● TASK REQUIREMENTS:
Beginning at the line that includes "Task: Click the フォロー中 label" in the entries below, print each line exactly as it appears, through the last one.

● STUDY MATERIAL:
++++++++

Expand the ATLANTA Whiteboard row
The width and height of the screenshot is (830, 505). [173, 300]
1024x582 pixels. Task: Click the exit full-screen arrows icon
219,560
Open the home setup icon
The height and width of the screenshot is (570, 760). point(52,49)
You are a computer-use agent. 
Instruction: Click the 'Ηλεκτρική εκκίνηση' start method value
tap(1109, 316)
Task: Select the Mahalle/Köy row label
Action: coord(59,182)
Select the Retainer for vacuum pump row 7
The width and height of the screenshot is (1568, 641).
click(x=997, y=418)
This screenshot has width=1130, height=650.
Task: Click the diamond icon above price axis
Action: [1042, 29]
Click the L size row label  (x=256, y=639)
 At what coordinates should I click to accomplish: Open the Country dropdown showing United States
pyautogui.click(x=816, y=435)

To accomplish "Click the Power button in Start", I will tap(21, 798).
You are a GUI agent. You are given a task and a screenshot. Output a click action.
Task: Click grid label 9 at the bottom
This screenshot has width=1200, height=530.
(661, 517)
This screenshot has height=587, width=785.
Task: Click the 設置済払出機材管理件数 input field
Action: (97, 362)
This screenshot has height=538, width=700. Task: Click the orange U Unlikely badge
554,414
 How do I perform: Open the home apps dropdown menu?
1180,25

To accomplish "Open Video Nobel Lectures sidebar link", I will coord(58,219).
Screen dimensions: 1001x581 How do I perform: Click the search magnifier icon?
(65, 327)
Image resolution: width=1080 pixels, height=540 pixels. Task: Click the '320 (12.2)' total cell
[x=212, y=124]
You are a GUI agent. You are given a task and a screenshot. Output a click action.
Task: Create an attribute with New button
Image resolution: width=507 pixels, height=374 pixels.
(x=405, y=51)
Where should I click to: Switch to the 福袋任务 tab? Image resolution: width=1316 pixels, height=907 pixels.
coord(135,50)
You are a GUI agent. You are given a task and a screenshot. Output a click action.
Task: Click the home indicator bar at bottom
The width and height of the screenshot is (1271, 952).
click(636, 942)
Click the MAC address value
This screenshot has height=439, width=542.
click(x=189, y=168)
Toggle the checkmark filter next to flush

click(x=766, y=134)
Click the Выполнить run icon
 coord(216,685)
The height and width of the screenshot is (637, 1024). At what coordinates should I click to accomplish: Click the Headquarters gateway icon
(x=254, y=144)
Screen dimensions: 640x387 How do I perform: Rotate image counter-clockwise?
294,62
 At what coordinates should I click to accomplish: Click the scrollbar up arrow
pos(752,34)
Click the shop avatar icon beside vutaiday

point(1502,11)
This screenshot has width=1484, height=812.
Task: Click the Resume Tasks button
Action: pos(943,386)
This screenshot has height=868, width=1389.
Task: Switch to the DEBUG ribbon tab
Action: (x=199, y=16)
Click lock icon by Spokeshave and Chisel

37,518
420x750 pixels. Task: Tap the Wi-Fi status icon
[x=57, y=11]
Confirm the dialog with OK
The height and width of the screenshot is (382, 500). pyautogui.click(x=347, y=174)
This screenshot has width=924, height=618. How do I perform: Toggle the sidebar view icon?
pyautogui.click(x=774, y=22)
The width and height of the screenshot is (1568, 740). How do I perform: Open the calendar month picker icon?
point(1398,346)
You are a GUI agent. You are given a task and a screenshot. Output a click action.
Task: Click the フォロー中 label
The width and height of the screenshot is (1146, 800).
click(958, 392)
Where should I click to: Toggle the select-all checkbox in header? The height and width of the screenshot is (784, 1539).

++++++++

● EXERCISE RESULT:
Task: Click the フォロー中 label
The width and height of the screenshot is (1146, 800).
click(958, 392)
Where should I click to: Toggle the select-all checkbox in header? The height and width of the screenshot is (784, 1539).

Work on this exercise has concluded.